▶ **SELECTED EXCERPT**:
━━━━━━━━━━━━━━━━━━━━

A plant ‘variety’ is a group within a species that exhibits distinguishing characteristics. A ‘cultivar’ is simply a cultivated variety. The first five letters of ‘cultivated’ merged with the first three letters of ‘variety’ to form the word ‘cultivar’. A variety should be self perpetuating to some degree, and may be naturally occurring. A cultivar perpetuates by unnatural means, and would go extinct otherwise.
Of course, the distinction between variety and cultivar is not always so obvious. Varieties of nasturtium were selected from plants that displayed desirable qualities. Seed of these varieties grows into plants that display the same qualities. However, without continued selection, some varieties eventually revert to a more feral state in only a few generation. They are not truly self perpetuating.
Most hybrid tomatoes are unable to perpetuate themselves naturally. Their seed is either not viable, or is very genetically variable. Genetically variable seed grows into plants that are very unlikely to produce fruit that is comparable to that which produced their own seed. Nonetheless, hybrid tomatoes grown from original (primary generation) seed are generally varieties rather than cultivars.

━━━━━━━━━━━━━━━━━━━━

▶ **TASKS FOR THIS EXERCISE**:
(1) Decide whether each statement below agrees with the passage on plant varieties and cultivars, answering yes or no and quoting the words of the passage that settle it.
(a) The word "cultivar" was formed from the first five letters of "cultivated" and the first three letters of "variety."
(b) Nasturtium varieties keep their selected qualities indefinitely, even without continued selection.
(c) Hybrid tomatoes grown from original seed are generally cultivars rather than varieties.
(2) Proceed with the passage on plant varieties and cultivars, writing what comes after its last sentence.

▶ **RECORD EXTRACTS**:
━━━━━━━━━━━━━━━━━━━━

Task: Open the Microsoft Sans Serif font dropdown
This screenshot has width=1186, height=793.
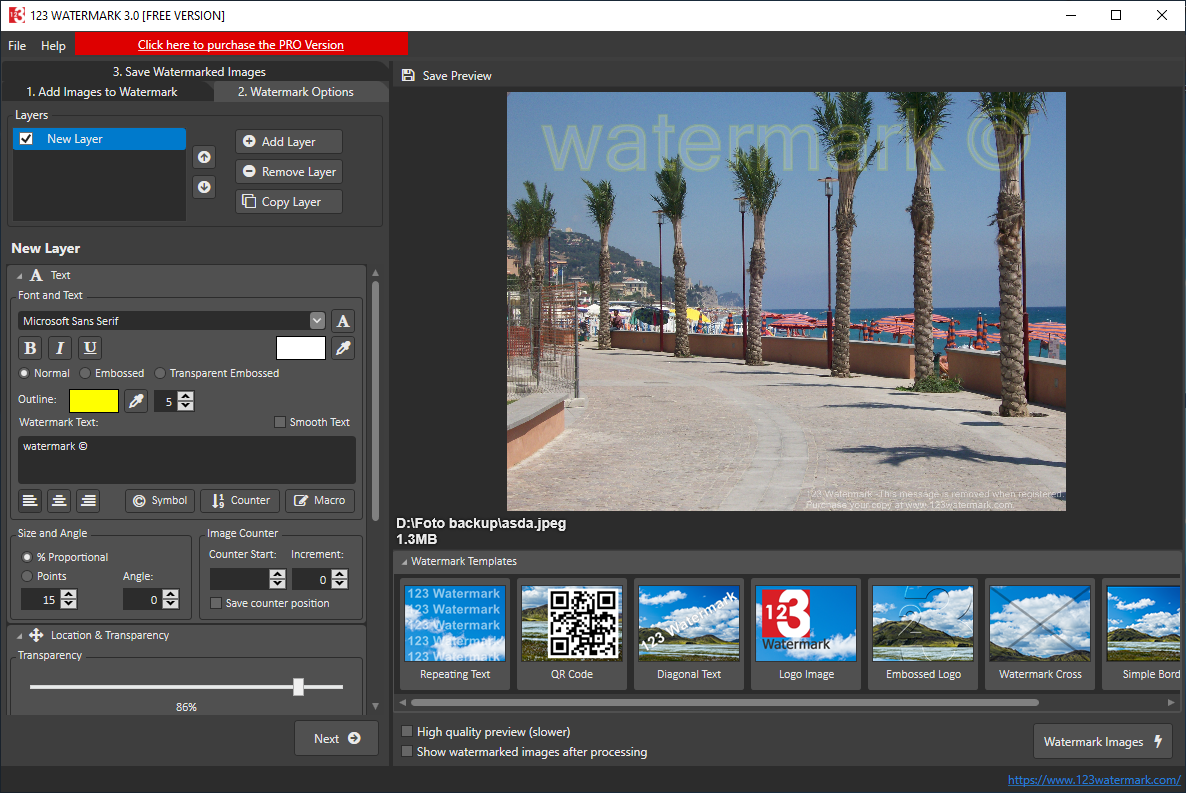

━━━━━━━━━━━━━━━━━━━━

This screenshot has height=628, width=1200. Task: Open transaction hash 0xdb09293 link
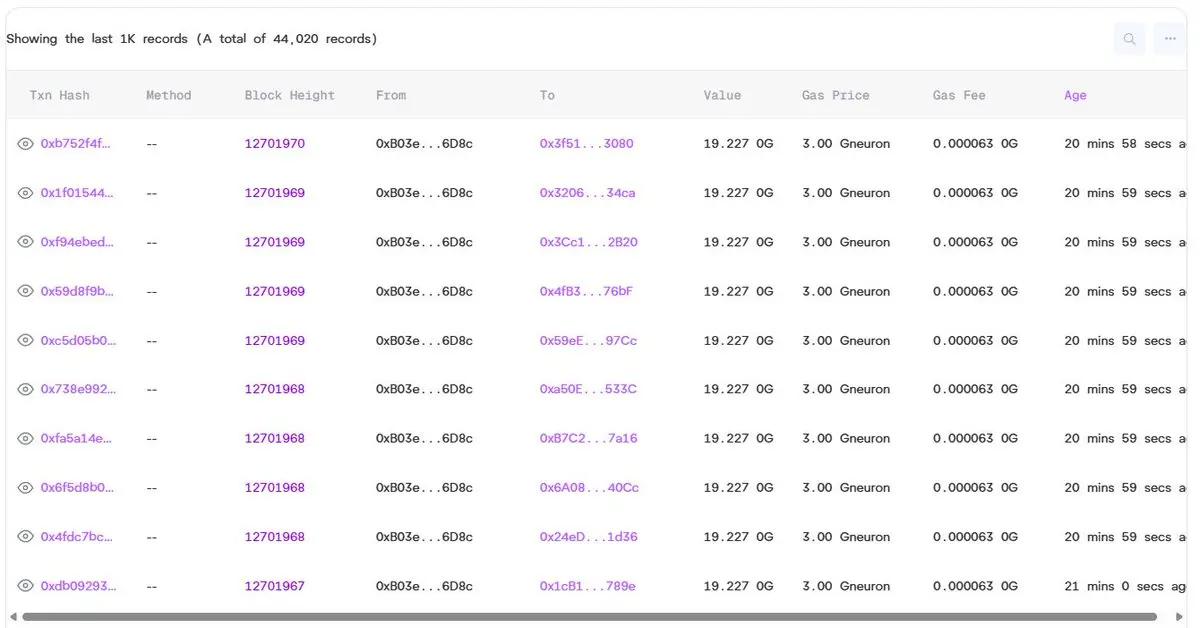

━━━━━━━━━━━━━━━━━━━━

▶ **TASK-BY-TASK RESULTS**:
(1)
(a) Yes: "The first five letters of ‘cultivated’ merged with the first three letters of ‘variety’ to form the word ‘cultivar’."
(b) No: "without continued selection, some varieties eventually revert to a more feral state"
(c) No: "hybrid tomatoes grown from original (primary generation) seed are generally varieties rather than cultivars."

(2)
The distinction might be that they grow from seed. A plant that is cloned rather than grown from seed is a cultivar. Cloned plants can be grown from cutting, layering or grafting onto understock, but are genetically identical to the original. Some rare camellias grown now are genetically identical copies of original cultivars that were developed centuries ago. Their seed would not be the same.
Some cultivars developed from selective breeding. Others were random but appealingly distinctive plants in the wild or even in landscapes. Many originated as ‘sports’, which are mutant growths of otherwise normal plants. For example, some plants, on rare occasion, produce stems with variegated foliage. Cuttings taken from such variegated stems became popular variegated cultivars.
Seed from a variegated cultivar is very unlikely to produce more variegated plants.